== Segment start ==

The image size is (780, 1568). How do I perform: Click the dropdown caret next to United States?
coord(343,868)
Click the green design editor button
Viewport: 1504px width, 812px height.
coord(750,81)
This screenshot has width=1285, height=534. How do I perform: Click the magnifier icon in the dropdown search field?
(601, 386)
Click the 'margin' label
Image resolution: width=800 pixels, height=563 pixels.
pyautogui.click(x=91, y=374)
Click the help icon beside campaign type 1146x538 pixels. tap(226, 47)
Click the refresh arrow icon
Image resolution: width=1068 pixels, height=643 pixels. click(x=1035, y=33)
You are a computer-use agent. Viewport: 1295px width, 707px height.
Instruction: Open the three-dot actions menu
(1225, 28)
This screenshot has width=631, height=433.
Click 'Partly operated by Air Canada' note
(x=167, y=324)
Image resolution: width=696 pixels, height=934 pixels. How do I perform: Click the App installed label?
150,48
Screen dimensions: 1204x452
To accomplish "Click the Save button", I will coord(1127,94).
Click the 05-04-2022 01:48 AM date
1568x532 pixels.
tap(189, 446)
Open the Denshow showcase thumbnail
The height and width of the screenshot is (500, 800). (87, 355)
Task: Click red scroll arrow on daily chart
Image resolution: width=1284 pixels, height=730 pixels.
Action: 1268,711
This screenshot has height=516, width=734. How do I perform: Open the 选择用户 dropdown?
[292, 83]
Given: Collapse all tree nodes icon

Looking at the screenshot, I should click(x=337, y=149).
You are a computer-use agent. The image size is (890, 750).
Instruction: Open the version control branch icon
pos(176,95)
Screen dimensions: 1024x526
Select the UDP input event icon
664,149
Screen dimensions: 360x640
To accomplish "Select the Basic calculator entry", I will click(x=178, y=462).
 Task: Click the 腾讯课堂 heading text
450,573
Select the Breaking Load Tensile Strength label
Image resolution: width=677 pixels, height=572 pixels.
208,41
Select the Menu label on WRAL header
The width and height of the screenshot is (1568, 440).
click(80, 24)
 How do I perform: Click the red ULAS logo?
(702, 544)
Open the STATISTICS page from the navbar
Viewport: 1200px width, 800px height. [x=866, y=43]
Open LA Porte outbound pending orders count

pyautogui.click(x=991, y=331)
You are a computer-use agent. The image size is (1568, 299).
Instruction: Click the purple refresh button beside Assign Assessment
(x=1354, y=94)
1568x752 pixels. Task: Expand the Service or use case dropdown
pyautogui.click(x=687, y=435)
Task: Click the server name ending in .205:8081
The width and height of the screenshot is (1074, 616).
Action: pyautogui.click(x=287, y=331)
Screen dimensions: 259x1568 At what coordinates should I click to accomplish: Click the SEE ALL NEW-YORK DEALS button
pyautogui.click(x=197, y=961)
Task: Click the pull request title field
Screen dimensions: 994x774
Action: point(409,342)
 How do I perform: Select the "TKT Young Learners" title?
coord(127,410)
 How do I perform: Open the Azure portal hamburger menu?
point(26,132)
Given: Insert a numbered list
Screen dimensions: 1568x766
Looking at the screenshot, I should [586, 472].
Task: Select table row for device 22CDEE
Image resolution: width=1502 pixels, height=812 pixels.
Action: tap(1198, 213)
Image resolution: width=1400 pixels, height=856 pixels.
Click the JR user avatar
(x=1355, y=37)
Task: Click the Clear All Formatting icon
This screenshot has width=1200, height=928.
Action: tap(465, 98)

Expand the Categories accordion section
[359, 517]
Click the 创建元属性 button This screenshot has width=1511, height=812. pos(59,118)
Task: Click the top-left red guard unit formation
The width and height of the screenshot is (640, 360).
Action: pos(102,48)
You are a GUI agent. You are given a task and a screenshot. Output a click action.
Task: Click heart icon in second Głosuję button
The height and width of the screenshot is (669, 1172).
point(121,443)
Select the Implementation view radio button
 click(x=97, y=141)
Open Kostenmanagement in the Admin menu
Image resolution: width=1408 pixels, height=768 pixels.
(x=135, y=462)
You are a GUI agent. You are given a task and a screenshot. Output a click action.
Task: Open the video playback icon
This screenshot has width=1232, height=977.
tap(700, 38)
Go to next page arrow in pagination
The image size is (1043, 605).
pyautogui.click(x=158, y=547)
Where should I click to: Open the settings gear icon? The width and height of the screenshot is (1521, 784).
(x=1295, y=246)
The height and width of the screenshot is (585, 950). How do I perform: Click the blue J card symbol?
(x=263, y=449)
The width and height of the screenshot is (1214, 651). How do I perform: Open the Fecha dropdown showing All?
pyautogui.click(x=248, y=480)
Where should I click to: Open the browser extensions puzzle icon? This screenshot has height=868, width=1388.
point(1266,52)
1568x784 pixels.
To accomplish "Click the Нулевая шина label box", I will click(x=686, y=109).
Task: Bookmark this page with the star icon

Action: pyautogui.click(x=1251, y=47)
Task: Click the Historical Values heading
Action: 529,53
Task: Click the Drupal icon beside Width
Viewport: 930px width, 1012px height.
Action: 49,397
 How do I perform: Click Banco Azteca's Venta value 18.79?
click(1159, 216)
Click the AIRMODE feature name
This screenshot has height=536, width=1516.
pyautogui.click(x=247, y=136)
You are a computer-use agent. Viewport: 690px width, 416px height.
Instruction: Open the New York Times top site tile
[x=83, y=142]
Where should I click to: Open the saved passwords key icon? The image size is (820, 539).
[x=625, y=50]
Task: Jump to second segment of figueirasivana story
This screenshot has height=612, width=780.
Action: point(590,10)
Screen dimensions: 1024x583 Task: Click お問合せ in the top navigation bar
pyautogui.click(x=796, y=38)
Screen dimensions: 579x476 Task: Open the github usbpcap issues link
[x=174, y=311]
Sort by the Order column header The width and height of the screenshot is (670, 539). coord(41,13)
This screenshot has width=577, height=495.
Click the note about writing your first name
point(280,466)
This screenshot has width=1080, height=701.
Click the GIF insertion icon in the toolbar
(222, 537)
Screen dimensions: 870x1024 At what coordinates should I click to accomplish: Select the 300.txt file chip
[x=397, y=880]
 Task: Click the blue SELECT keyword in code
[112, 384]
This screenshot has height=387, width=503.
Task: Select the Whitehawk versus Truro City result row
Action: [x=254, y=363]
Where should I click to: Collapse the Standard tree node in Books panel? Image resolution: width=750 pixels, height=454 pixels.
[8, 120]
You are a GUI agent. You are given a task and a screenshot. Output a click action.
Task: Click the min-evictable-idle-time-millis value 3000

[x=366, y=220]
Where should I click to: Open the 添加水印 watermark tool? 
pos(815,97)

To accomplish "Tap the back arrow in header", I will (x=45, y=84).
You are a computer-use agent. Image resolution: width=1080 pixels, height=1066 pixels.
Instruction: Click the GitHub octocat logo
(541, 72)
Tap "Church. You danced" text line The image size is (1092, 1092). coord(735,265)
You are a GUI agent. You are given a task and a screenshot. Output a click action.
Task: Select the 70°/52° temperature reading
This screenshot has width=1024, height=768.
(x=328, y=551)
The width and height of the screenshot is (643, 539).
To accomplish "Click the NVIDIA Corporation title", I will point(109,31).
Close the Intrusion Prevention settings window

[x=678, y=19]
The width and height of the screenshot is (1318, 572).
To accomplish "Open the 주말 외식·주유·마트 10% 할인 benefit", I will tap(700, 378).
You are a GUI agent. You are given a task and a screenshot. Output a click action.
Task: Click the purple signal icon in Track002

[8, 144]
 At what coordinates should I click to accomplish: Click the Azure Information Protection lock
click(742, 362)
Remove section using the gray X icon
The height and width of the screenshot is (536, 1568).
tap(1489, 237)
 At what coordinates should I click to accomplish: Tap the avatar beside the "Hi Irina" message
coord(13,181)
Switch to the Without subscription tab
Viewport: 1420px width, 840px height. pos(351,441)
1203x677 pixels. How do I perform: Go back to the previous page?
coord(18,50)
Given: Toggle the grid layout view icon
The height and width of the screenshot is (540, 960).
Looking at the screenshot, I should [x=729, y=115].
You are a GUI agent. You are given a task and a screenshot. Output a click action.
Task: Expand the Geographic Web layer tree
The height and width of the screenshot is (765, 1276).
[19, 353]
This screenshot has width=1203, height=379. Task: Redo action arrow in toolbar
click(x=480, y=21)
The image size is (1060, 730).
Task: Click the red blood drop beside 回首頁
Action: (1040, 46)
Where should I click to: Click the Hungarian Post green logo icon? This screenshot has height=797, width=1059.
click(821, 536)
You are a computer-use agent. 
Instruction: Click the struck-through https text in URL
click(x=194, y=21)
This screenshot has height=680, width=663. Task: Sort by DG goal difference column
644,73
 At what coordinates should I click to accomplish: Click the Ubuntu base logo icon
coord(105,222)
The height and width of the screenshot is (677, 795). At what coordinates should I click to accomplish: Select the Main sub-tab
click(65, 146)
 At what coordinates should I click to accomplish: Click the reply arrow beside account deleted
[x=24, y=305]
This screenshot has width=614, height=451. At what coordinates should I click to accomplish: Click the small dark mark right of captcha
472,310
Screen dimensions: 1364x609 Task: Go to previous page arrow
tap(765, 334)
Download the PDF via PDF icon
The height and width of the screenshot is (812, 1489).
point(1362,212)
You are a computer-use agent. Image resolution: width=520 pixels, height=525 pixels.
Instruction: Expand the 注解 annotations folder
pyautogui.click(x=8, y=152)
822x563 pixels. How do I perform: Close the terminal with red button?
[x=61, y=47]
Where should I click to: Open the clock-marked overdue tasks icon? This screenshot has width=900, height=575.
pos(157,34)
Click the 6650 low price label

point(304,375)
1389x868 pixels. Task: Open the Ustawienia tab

== Segment end ==

▸ **Exercise objective**:
Scan the entries and show every line in which the word "computer" is found.

▸ **Answer section**:
You are a computer-use agent. Viewport: 1295px width, 707px height.
You are a computer-use agent. The image size is (890, 750).
You are a computer-use agent. The image size is (1568, 299).
You are a computer-use agent. Viewport: 690px width, 416px height.
You are a computer-use agent. Image resolution: width=1080 pixels, height=1066 pixels.
You are a computer-use agent. 
You are a computer-use agent. Image resolution: width=520 pixels, height=525 pixels.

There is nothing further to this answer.